Publication | Open Access
Chemi-Net: A Molecular Graph Convolutional Network for Accurate Drug Property Prediction
195
Citations
21
References
2019
Year
ADME studies are critical for drug discovery and are traditionally performed using domain‑specific feature descriptors or fingerprints. The authors developed Chemi‑Net, a data‑driven, domain‑knowledge‑free deep learning model, to predict ADME properties. They evaluated Chemi‑Net against Amgen’s Cubist program by conducting a large‑scale ADME prediction study on‑site at Amgen. Chemi‑Net achieved higher R² values than Cubist across 13 datasets, with a median 26.7 % improvement, promising accelerated drug discovery.

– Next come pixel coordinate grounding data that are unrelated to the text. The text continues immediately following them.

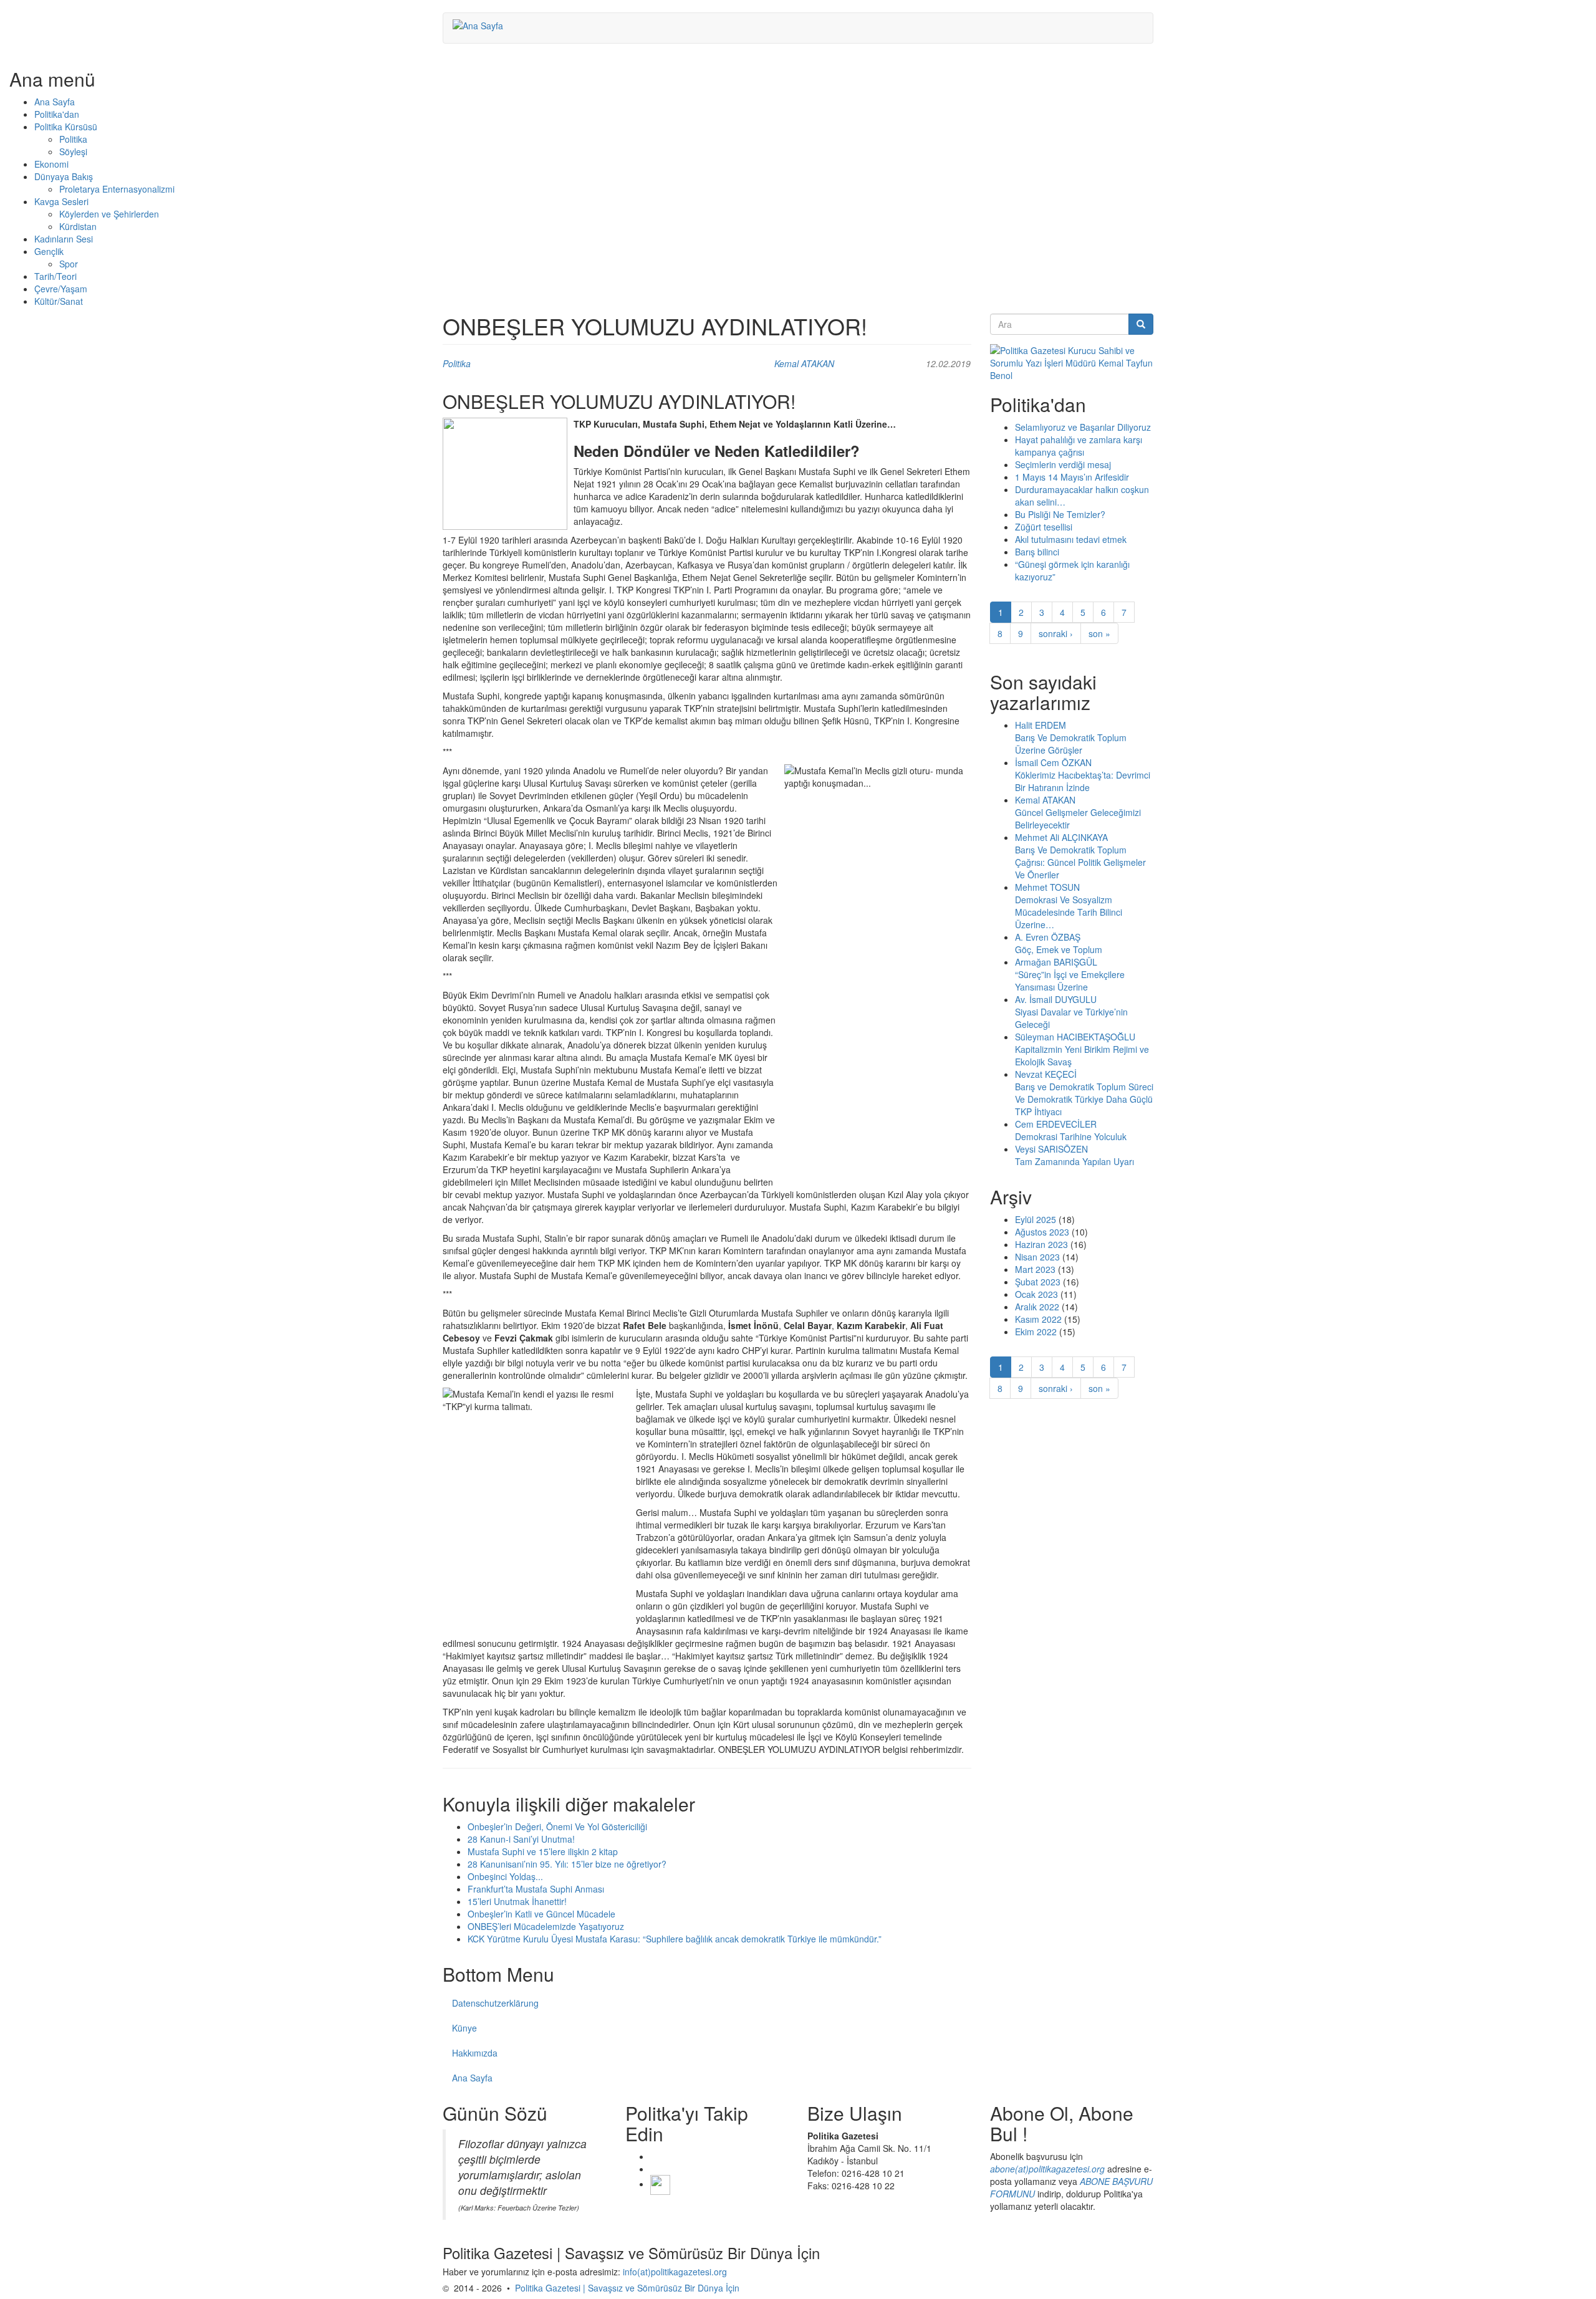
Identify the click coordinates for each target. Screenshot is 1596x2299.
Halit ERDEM (1040, 725)
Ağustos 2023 (1042, 1232)
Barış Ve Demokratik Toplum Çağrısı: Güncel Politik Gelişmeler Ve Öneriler (1080, 862)
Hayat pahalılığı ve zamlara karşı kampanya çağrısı (1078, 445)
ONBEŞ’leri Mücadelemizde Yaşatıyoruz (546, 1926)
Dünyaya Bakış (63, 176)
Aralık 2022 (1037, 1306)
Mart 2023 (1035, 1269)
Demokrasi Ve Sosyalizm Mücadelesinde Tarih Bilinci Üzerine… (1068, 912)
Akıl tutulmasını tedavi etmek (1071, 539)
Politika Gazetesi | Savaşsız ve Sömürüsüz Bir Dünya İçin (627, 2288)
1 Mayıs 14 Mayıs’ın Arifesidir (1072, 477)
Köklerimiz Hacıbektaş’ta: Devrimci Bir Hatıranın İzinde (1082, 781)
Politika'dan (56, 114)
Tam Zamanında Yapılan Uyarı (1074, 1161)
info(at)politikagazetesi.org (675, 2271)
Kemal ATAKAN (804, 363)
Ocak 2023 (1036, 1294)
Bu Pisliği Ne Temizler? (1060, 514)
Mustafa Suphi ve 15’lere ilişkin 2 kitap (543, 1851)
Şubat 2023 (1037, 1281)
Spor (68, 263)
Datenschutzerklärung (495, 2003)
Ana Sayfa (54, 101)
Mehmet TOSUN (1047, 887)
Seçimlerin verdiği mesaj (1063, 464)
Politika (73, 139)
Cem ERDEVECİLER (1056, 1124)
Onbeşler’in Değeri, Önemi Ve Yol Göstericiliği (557, 1826)
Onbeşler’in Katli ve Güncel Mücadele (541, 1914)
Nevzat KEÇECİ (1046, 1074)
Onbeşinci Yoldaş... (505, 1876)
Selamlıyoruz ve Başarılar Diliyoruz (1083, 427)
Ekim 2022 (1036, 1331)
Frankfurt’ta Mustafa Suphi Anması (536, 1889)
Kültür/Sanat (58, 301)
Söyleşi (73, 151)
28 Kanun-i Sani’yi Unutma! (521, 1839)
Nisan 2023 (1037, 1256)
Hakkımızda (475, 2053)
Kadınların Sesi (63, 239)
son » (1099, 633)
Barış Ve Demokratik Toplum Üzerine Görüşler (1071, 743)
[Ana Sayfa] (482, 25)
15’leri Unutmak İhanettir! (517, 1901)
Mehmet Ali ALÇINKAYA (1061, 837)
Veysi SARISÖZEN (1051, 1149)
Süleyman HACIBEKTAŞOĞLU (1075, 1036)
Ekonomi (51, 164)
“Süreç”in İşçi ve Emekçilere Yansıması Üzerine (1070, 980)
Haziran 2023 (1041, 1244)
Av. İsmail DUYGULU (1056, 999)
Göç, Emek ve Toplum (1058, 949)
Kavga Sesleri (61, 201)
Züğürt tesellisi (1043, 527)
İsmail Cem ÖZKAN (1053, 762)
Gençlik (49, 251)
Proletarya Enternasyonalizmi (117, 189)
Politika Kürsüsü (65, 126)
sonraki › (1056, 633)
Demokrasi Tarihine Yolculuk (1071, 1136)
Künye (464, 2028)
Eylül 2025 (1035, 1219)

Absorption, distribution, metabolism, and excretion (ADME) studies are critical for drug discovery. Conventionally, these tasks, together with other chemical property predictions, rely on domain-specific feature descriptors, or fingerprints. Following the recent success of neural networks, we developed Chemi-Net, a completely data-driven, domain knowledge-free, deep learning method for ADME property prediction. To compare the relative performance of Chemi-Net with Cubist, one of the popular machine learning programs used by Amgen, a large-scale ADME property prediction study was performed on-site at Amgen. For all 13 data sets, Chemi-Net resulted in higher R2 values compared with the Cubist benchmark. The median R2 increase rate over Cubist was 26.7%. We expect that the significantly increased accuracy of ADME prediction seen with Chemi-Net over Cubist will greatly accelerate drug discovery.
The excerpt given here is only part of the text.